Partie 2 sur 3: Analyser les pensées

  1. 1 Apprenez à reconnaître les biais cognitifs qui peuvent vous rendre hypersensible. Les distorsions cognitives sont des déviations stéréotypées dans la pensée et le comportement que nous avons soulevées en nous-mêmes. Vous pouvez apprendre à identifier et à gérer ces anomalies.
    • Les biais cognitifs ne surviennent presque jamais isolément.Après avoir analysé votre schéma de pensée, vous remarquerez que vous ressentez de multiples distorsions en réponse à un sentiment ou à un événement. Prenez le temps d'examiner en détail vos réactions pour voir celles qui sont utiles et celles qui ne le sont pas.

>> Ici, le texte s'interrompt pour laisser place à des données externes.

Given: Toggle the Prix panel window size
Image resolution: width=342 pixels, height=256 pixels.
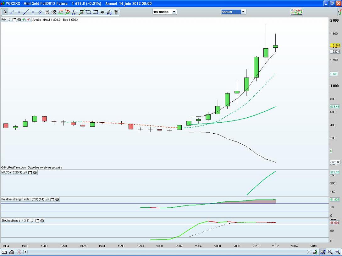Looking at the screenshot, I should [14, 19].
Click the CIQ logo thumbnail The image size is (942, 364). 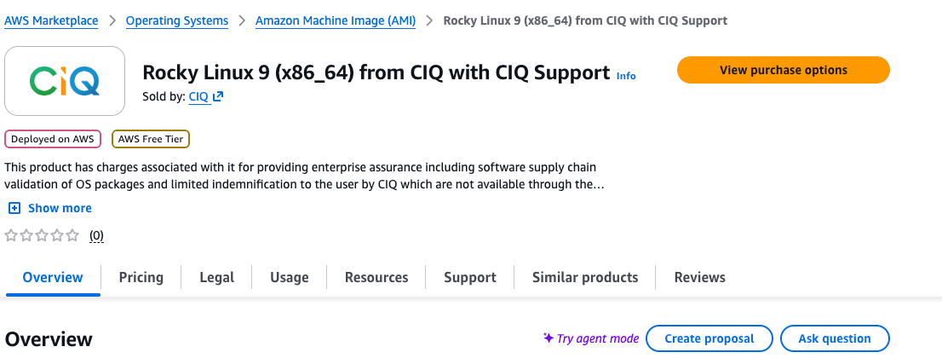(x=65, y=81)
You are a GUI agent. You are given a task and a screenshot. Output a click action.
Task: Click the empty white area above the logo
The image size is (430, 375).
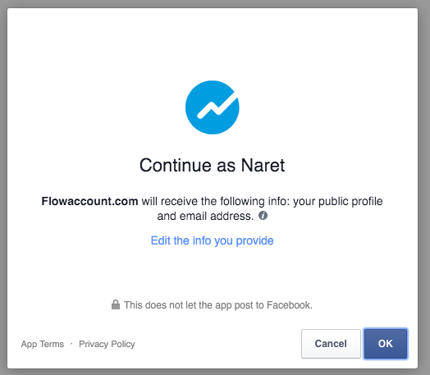pyautogui.click(x=213, y=43)
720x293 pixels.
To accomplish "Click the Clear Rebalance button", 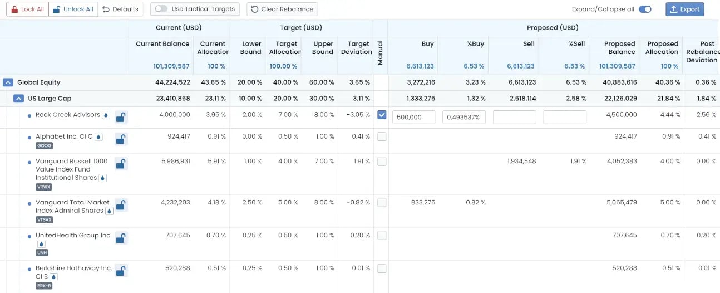I will pos(282,9).
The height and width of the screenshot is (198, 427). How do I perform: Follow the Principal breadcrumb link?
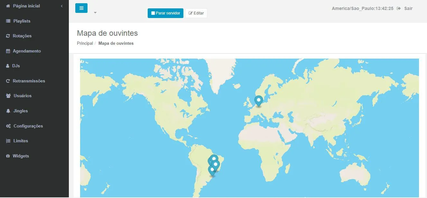[x=85, y=43]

    • Il existe de nombreuses variétés de biais cognitifs, mais les coupables les plus courants de l'hypersensibilité émotionnelle sont la personnalisation, l'étiquetage, les phrases « devrait », le raisonnement émotionnel et le saut aux conclusions.
  2. 2 Reconnaître et combattre la personnalisation. La personnalisation est une distorsion assez courante qui provoque une sensibilité émotionnelle accrue. Cela signifie que vous vous considérez comme la cause de choses qui n'ont peut-être rien à voir avec vous, ou que vous ne pouvez pas contrôler. Vous pouvez également prendre personnellement ce qui ne vous concerne pas du tout.

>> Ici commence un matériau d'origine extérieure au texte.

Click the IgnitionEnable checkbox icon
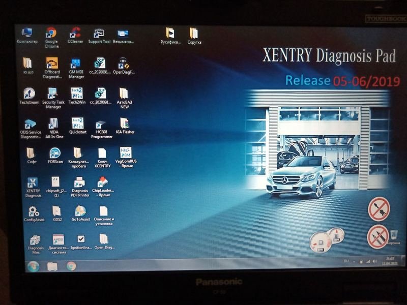[x=81, y=239]
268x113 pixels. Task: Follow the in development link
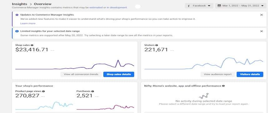pyautogui.click(x=117, y=8)
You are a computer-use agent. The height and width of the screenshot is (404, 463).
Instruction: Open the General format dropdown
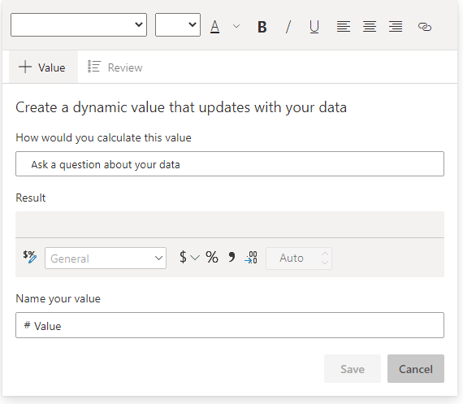tap(106, 258)
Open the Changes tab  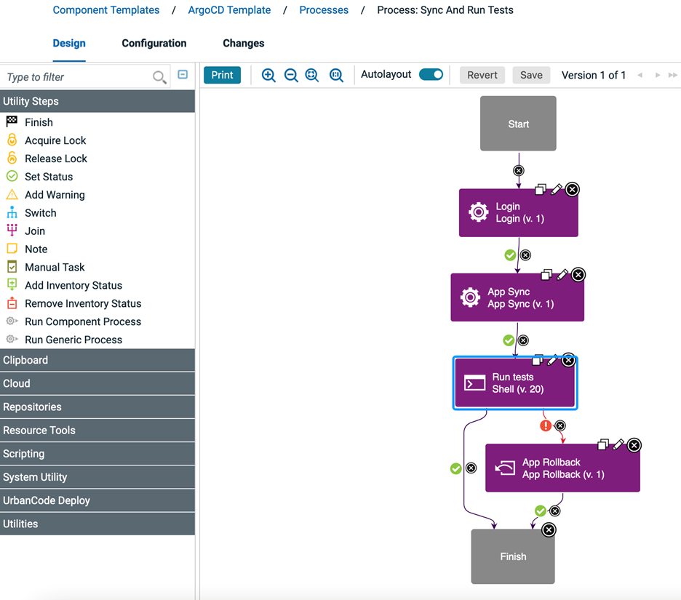(x=243, y=44)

    • Par exemple, si le professeur a mal parlé du comportement de votre enfant, vous pouvez personnaliser cette critique et la percevoir comme telle, qui s'adresse à vous : « Le professeur de Masha pense que je suis un mauvais père ! Comment ose-t-il critiquer mes méthodes pour élever mon enfant ?" Cette interprétation peut conduire à une réaction trop sensible parce que vous avez interprété la critique comme un reproche.
    • Au lieu de cela, essayez de regarder la situation de manière logique (cela prendra un certain temps, alors soyez patient). Analysez ce qui s'est réellement passé et ce que vous savez de la situation. Par exemple, si un enseignant dit que Masha devrait être plus attentive en classe, ce n'est pas une accusation que vous êtes un « mauvais » parent. Ce ne sont que des informations que vous pouvez utiliser pour aider votre enfant à mieux apprendre. C'est une opportunité de croissance, pas une cause de honte.

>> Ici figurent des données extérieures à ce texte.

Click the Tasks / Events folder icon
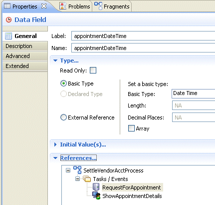This screenshot has width=215, height=205. pyautogui.click(x=87, y=179)
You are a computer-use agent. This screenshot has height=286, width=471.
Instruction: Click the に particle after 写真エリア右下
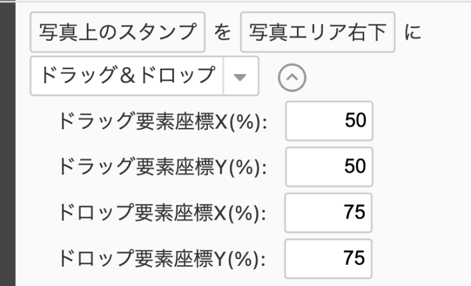pyautogui.click(x=411, y=32)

  3. 3 Reconnaître et combattre les raccourcis. L'étiquetage est un état d'esprit du tout ou rien. Il se produit souvent en conjonction avec la personnalisation. Lorsque vous vous étiquetez, vous vous généralisez à une seule action ou événement, au lieu de réaliser que vos actions et qui vous êtes ne sont pas la même chose.
    • Par exemple, si vous recevez des commentaires négatifs sur votre essai, cela peut vous faire sentir comme un échec. En vous considérant comme un échec, vous pensez inconsciemment que vous ne vous améliorerez jamais, ce qui signifie qu'il ne sert à rien d'essayer. Cela peut conduire à des sentiments de culpabilité et de honte. Cela rend également difficile pour vous de tolérer les critiques constructives, car vous percevez toute critique comme un signe d'échec.
    • Au lieu de cela, vous devriez accepter vos erreurs et vos échecs pour ce qu'ils sont vraiment - des situations spécifiques à partir desquelles vous pouvez apprendre quelque chose et devenir une meilleure personne. Au lieu de vous considérer comme un échec lorsque vous obtenez une mauvaise note pour un essai, vous devriez accepter vos erreurs et penser à ce que vous pouvez apprendre de vous-même : « D'accord, j'ai fait un mauvais travail sur cet essai. Je suis déçu, mais ce n'est pas la fin du monde. Je parlerai à mon professeur pour voir ce que je dois faire différemment la prochaine fois."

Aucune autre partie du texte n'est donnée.